In the present case, unlike many arbitration cases, the arbitrator set forth multiple reasons for its denial of the Kogan Parties request for a “brief’ postponement of three months. The arbitrator noted that the matter had been pending for many months, with a trial date selected by the parties in consultation with the arbitrator that had been set for months. He added that the discovery-related problems were mostly the result of the parties undertaking discovery “at the last, rather than the first, opportunity^]” that is, the issues were mainly caused by the discovery schedules set by the parties, who knew in general what the issues and matters were when the parties agreed on discovery. He noted that the parties were aware that discovery in arbitration is not subject to the same rules of procedure as in litigation. The arbitrator did not consider Kogan’s change in counsel, “under all of the circumstances” to be sufficient reason to postpone the hearing.

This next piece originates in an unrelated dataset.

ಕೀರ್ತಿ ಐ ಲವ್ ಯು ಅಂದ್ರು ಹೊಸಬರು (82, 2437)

We note that the purpose of arbitration is to provide a quick, efficient, and less expensive alternative to litigation in the courts. Group Health Plan, Inc. v. BJC Health Systems, Inc., 30 S.W.3d 198, 202 (Mo.App.2000). Any and all of the explanations stated by the arbitrator would provide a reasonable basis for denying the request for a postponement. Accordingly, the trial court did not err in confirming the arbitration award as to the Kogan Parties, and denying the joint motion to vacate the arbitration award. Point denied.

The judgment of the trial court is affirmed as to the Kogan Parties and reversed and remanded in part as to Mrs. Kogan, with instructions to the trial court to vacate the arbitral award against Mrs. Kogan.

ROBERT G. DOWD, JR., and SHERRI B. SULLIVAN, JJ, concur. 
      
      . In the Notice of Intent to Arbitrate, IPD is listed as an LLC, but in the brief of the Kogan Parties, it is listed as a corporation. The proper form of the business organization does not affect our decision.
     
      
      . The Kogan Parties do not include Klaudia Kogan.
     
      
      .The Scharf Parlies consist of Ron Scharf, Tim Scharf, Johnson Marcraft, Inc., Airstruc-tures Worldwide, Ltd., and Johnson Marcraft Airstructures Worldwide, Ltd.
     
      
      . The Promissory Note included "the spouse of Alexander Kogan" as an affiliate under that document. However, Mrs. Kogan did not sign the Promissory Note, and there was no space for her signature on that document.
     
      
      . The Kogan Parties and Scharf Parties agreed thereafter that JMAWW could be a division of JMI, which is what happened.
     
      
      . The Missouri Supreme Court in Dunn, 112 S.W.3d at 435, held that a guarantor who is not a signatory to a contract generally is not bound by the arbitration clause in that contract, except where the arbitration agreement is incorporated by reference into the guaranty or performance bond, and mere reference to a contract in the guaranty is not sufficient to compel a party to arbitrate against its wishes. We observe in that case, it was the parent corporation that was the guarantor of one of its subsidiary companies, and despite the close relations between the two companies as parent and subsidiary, the parent company was not bound by the arbitration agreement. Id.